[DATASET ENTRIES Boundary: Start]

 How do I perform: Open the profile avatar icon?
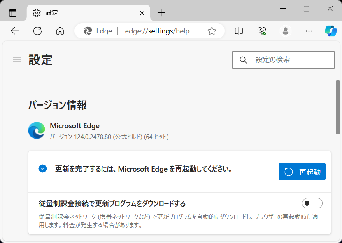tap(285, 31)
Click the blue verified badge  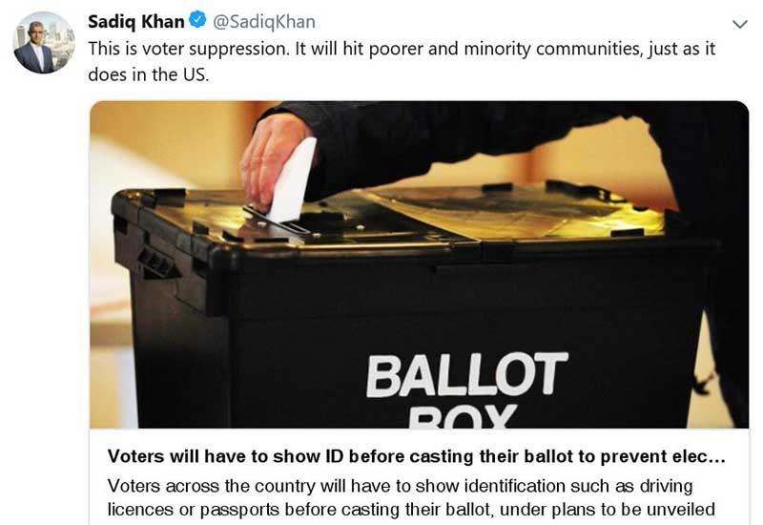[197, 21]
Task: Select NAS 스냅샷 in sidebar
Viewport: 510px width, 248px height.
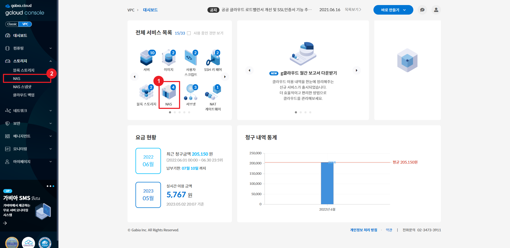Action: (x=22, y=87)
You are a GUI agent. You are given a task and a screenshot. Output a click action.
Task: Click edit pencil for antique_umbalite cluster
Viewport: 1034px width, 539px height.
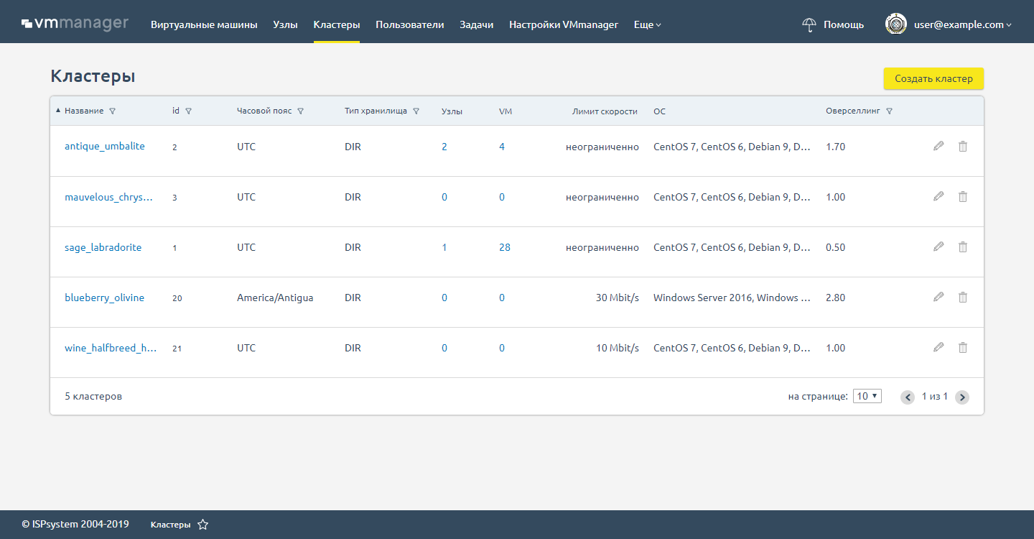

[DATASET ENTRIES Boundary: End]

WHAT YOU ARE ASKED TO DO: Every line from the one containing "Task: Click edit" through the last line of the data, both included, is to be repeated exactly; the pictures are to be left out.

FINISHED TASK:
Task: Click edit pencil for antique_umbalite cluster
Viewport: 1034px width, 539px height.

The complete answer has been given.